写在前面
为了能够更好以场景化的方式来理解OAuth2.0,本文一起看下,假定我们现在要开发一个交友类软件,为了提高用户登录的便利程度,需要对接微信开放平台,获取到用户的微信账号信息,作为用户的注册信息来使用,此时结构如下图:
交友软件应用最终要做的就是如图粉红色背景所示的内容,即通过令牌获取,微信账号信息,那么为了做到这点,交友软件应用的开发人员需要做哪些事情呢?
1:注册成为开发者
在能够调用授权服务的接口之前,我们一定要先让自己有一个合法的身份,因此第一步就需要在微信开放平台,注册成为开发者,可能如下图:
其实这个过程就是在某个平台上注册一个账号,只不过这里我们是用于后续的开发使用,所以叫做开发者账号。
2:创建应用
注册成为开发者之后,就需要创建一个应用来代表交友软件了,在这个过程中我们会拿到app_id,app_secret,等信息用于后续的申请令牌access_token的流程。

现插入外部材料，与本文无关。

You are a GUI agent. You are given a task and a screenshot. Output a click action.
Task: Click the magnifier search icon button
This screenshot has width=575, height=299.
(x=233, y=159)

到这一步,编码前的准备工作就都完成了,一般需要等待审核,审核完毕之后,就可以正式进入编码流程了。
后续的流程可以参考演示视频:
OAuth2.0整个流程代码实现,并运行,进行代码演示
3:引导用户授权
此时为了让用户授权,我们需要开发一个页面来提示用户授权,比如:
4:在授权服务器的授权操作
这个不需要开发,因为是授权服务的内容,但为了流程的完整性,也放在这里,你在实际开发中知道就行。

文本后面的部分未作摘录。